The overall rate of SVR12 in this study was 94%, which is a conservative estimate, since it includes patients who discontinued therapy and represents patients in real-world clinical practice. Comparatively, the rate of SVR12 among patients who completed therapy was 97.5%. Cure rates for individual regimens were found to be comparable to clinical studies.26-30 Cost to cure rate ratio reported in the literature for first-generation HCV DAAs ranged from $74,380 to $189,900.26,27 A modeling study of ledipasvir/sofosbuvir for genotype 1 projected that with a cure rate of 85%-100%, cost per SVR would be anywhere from $85,813 to $124,557, based on previous treatment status and presence of cirrhosis.28 A real-world clinical study of ledipasvir/sofosbuvir in genotype 1 patients reported SVR rates of 94%-98%. The cost per SVR ranged from $81,368 in patients without cirrhosis to $101,380 in patients with compensated cirrhosis, and the average cost per SVR was $84,770.29 Another study investigated ombitasvir/paritaprevir/ritonavir with dasabuvir in genotype 1 and 4 CHC patients. The overall SVR rate ranged from 95% to 100%, and the most common side effects reported were fatigue, pruritus, headache, insomnia, nausea, and anemia, which were similar to our study.30 While these studies do not specify pharmacist involvement, and regimen cost to cure rate ratios do not provide a direct comparison of pricing with our study, they do provide a gauge for estimated comparisons.

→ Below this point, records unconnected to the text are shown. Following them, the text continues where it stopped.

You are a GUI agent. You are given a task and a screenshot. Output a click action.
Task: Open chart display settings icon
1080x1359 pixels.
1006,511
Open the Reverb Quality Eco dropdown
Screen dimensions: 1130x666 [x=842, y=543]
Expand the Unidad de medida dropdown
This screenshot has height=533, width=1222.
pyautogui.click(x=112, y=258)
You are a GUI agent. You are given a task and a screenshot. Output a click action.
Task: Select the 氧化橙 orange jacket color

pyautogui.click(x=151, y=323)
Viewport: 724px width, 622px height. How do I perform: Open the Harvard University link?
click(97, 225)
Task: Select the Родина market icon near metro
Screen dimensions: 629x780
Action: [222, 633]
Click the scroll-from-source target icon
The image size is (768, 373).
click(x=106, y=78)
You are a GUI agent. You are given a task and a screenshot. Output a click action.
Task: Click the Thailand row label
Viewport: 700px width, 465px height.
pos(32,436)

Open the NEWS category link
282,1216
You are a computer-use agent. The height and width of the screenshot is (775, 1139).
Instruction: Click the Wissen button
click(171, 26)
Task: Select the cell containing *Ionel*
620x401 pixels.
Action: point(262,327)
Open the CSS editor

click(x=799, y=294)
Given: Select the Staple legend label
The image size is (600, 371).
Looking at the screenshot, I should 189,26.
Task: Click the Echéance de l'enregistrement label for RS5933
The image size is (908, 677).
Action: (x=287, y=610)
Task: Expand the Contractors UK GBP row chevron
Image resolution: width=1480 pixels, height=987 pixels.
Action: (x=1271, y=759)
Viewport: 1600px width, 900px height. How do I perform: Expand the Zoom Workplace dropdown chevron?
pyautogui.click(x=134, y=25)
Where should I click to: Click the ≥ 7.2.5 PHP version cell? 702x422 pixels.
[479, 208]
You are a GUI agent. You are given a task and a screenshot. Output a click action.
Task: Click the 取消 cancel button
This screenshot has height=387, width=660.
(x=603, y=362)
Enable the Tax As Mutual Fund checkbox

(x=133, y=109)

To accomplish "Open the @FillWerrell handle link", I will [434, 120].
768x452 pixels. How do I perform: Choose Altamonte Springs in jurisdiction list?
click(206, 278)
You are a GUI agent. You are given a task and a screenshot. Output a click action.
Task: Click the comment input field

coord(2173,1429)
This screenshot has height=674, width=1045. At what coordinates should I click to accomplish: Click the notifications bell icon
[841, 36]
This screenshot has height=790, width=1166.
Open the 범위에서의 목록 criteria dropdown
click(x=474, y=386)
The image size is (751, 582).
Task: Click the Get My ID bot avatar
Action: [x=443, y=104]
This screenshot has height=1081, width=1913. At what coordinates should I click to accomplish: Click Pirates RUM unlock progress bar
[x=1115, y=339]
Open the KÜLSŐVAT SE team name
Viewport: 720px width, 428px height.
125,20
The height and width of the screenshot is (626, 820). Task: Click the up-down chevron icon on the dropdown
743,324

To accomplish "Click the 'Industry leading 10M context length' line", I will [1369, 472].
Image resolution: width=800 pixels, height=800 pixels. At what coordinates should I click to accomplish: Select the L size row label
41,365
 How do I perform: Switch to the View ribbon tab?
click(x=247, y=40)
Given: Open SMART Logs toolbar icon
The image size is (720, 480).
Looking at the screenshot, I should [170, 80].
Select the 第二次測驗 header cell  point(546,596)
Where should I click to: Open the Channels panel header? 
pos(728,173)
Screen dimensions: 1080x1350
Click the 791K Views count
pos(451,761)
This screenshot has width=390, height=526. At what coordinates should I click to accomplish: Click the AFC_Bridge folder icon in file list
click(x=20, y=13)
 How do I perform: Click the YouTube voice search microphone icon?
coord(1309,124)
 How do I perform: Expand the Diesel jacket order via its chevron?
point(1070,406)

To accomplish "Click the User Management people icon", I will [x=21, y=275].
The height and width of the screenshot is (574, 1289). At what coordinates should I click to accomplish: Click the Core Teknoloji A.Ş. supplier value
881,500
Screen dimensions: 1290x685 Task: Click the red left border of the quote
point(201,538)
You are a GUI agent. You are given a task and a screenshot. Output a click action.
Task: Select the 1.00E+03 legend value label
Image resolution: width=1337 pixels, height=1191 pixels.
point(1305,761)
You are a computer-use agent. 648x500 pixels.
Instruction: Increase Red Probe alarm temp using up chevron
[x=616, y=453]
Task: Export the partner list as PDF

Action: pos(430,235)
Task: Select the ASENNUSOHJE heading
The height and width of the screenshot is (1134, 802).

The high MPR is in part attributed to the tracking of patient refill history for HCV regimens. Patients are required to request refills through the facility’s outpatient pharmacy and pick the prescription up in person. Additionally, the MPR strictly relies on recorded refill dates in the computer system and is not able to evaluate whether patients physically take the medication.
Limitations
This study has several limitations that primarily stem from its retrospective design and absence of a control group. With no control group, it is not possible to determine whether the pharmacist-led utilization management strategies had a direct effect on cost or cure rate. In addition, the acquisition cost of medications for the VA likely differs from other health care systems, which would affect the external application of the cost analysis to other institutions. Acquisition costs for non-VA facilities are higher; therefore, direct cost analysis comparison with the study is not possible. Despite these limitations, the study and utilization approaches are relevant to real-world clinical practice and management of CHC patients.
Conclusions
Pharmacist-led hepatitis C DAA utilization management strategies at a VA medical center are an important factor in costs and cure rates for different patient subgroups and therapies. These utilization management strategies are valuable to help pharmacists adequately manage patients with CHC and resulted in a low ratio of drug spend to cure rate. These strategies may allow practitioners to maximize available funding for CHC, while maintaining high efficacy and safety when using secondgeneration HCV DAAs.